▶ DATASET RECORDS:
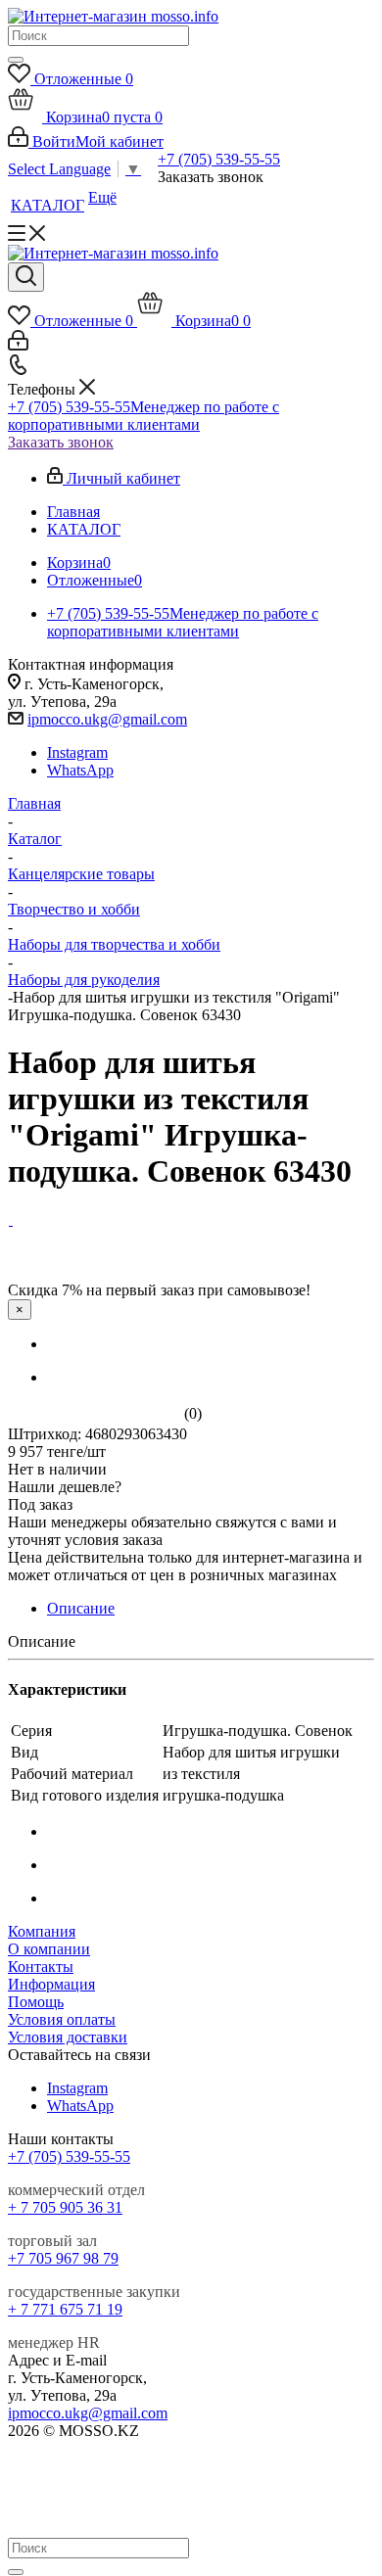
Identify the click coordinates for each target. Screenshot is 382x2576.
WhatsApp (80, 770)
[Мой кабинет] (18, 345)
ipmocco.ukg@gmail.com (107, 719)
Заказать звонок (61, 442)
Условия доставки (67, 2037)
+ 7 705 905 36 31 (65, 2207)
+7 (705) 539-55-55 (219, 159)
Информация (51, 1984)
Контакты (40, 1966)
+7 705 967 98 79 (63, 2258)
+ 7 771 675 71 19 (65, 2309)
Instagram (77, 752)
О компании (49, 1949)
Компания (41, 1931)
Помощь (36, 2001)
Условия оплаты (62, 2019)
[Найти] (16, 60)
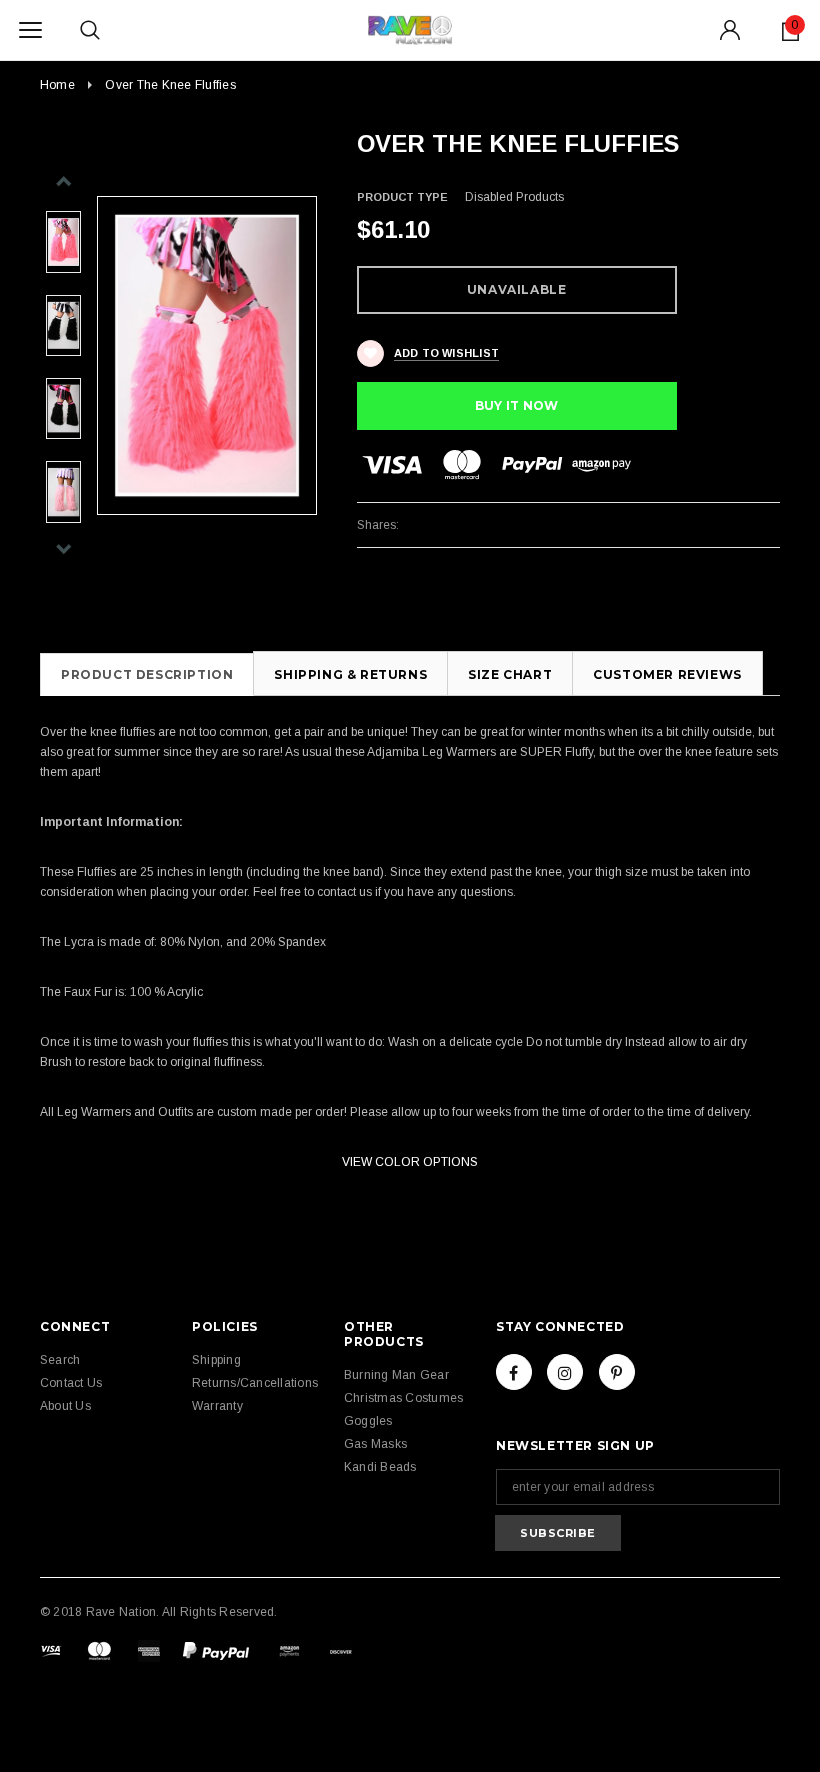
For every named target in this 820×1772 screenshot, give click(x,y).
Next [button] (63, 548)
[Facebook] (514, 1372)
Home (57, 85)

▶ TASK OBJECTIVE: Where pictures appear in the records, leave them out; output everything else exactly.

▶ EXPECTED ANSWER:
Identify the click coordinates for each target. Screenshot is 382x2576.
WhatsApp (80, 770)
[Мой кабинет] (18, 345)
ipmocco.ukg@gmail.com (107, 719)
Заказать звонок (61, 442)
Условия доставки (67, 2037)
+ 7 705 905 36 31 (65, 2207)
+7 (705) 539-55-55 (219, 159)
Информация (51, 1984)
Контакты (40, 1966)
+7 705 967 98 79 (63, 2258)
+ 7 771 675 71 19 (65, 2309)
Instagram (77, 752)
О компании (49, 1949)
Компания (41, 1931)
Помощь (36, 2001)
Условия оплаты (62, 2019)
[Найти] (16, 60)
For every named target in this 820×1772 screenshot, give click(x,y).
Next [button] (63, 548)
[Facebook] (514, 1372)
Home (57, 85)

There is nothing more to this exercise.